Nope. Its really hard to make an air bag deploy. There are some very simple, but effective safeguards built in. That's why you never hear of an air bag deploying unexpectedly. After a crash, you have other things on your mind besides looking at the "Air Bag" light. If the battery isn't destroyed in the crash, the Air Bag warning light might be on, but not to tell you you just crashed. It's because the electrical connector at the bag melted from the heat of the burning rocket fuel.
There are a number of self-tests every computer runs either all the time or at specific times. When a problem is detected, a diagnostic fault code is stored in that computer. Also, with air bags and anti-lock brakes, those computers will shut the systems down, and they will turn on their warning light to tell you. This has nothing to do with or with no crash.

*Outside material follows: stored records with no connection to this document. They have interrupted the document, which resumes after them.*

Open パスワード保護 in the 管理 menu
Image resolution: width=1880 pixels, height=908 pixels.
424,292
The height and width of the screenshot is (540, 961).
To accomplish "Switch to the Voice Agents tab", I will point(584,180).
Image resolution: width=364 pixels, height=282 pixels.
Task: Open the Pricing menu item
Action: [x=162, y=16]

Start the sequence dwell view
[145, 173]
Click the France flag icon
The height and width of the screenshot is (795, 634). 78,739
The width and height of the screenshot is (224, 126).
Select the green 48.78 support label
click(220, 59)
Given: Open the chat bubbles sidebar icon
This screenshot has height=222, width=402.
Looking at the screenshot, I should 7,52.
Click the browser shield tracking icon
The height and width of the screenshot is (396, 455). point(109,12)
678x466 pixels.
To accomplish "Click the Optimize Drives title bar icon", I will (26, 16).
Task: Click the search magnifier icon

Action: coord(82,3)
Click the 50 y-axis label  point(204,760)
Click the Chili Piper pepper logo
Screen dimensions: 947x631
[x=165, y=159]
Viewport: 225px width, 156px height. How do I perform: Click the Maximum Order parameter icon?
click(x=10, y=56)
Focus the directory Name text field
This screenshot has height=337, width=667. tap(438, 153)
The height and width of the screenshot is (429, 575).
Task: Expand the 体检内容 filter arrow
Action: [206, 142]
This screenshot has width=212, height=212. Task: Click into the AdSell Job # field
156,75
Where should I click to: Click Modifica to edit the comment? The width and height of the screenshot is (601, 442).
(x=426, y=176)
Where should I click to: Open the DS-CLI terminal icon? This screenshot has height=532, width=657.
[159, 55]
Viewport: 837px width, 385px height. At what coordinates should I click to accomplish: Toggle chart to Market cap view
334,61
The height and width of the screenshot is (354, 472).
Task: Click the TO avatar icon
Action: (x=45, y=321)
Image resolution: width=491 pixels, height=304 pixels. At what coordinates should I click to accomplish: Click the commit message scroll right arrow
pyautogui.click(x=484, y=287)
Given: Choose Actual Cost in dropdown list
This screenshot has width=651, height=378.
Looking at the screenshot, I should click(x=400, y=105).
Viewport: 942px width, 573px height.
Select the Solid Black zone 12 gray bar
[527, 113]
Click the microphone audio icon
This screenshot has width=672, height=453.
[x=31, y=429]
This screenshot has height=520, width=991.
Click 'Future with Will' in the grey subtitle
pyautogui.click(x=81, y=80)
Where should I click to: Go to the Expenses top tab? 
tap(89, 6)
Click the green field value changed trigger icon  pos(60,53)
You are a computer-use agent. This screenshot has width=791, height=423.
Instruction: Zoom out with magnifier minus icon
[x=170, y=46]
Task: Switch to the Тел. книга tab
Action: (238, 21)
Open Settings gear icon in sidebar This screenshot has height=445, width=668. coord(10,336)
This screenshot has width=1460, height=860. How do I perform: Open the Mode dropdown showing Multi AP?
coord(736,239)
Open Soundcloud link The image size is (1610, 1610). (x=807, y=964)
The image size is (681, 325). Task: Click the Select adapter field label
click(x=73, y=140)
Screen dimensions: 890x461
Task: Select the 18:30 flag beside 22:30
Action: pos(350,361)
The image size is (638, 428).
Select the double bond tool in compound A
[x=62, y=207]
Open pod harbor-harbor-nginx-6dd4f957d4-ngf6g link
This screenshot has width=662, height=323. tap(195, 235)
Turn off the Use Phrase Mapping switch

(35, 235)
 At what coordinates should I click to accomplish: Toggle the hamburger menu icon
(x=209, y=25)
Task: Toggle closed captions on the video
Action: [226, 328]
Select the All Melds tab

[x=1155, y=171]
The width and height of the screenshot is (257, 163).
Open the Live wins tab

The most common cause of the warning light turning on is a broken clock spring. It is just unbelievable how everything comes in pairs as I was just saying to some friends. Check out this reply that I posted not even 20 minutes ago:
Rather than retype everything again, that will explain what the clock spring does and what it can cause. This fellow's problem was caused by improper re-installation procedures, but it is just as common for these to break in normal use.
There really isn't a second most common problem with air bag systems. There are one, two, or three crash sensors on older vehicles, and the computer can set up to four different fault codes for each one from monitoring just two wires. You are also going to have side impact crash sensors, auto-tightening seat belts, weight-sensing switches in the seats, and various additional things like that. Every one of those parts and circuits are monitored, so there are potential fault codes for all of that.
Simple code readers only read fault codes in Engine Computers. The people at many auto parts stores will read those for you for free. For air bag codes, you need to find a mechanic with a scanner that can access the Air Bag Computer to read the current code. Almost all independent repair shops have an aftermarket scanner that will do that, so you don't have to go to the dealer.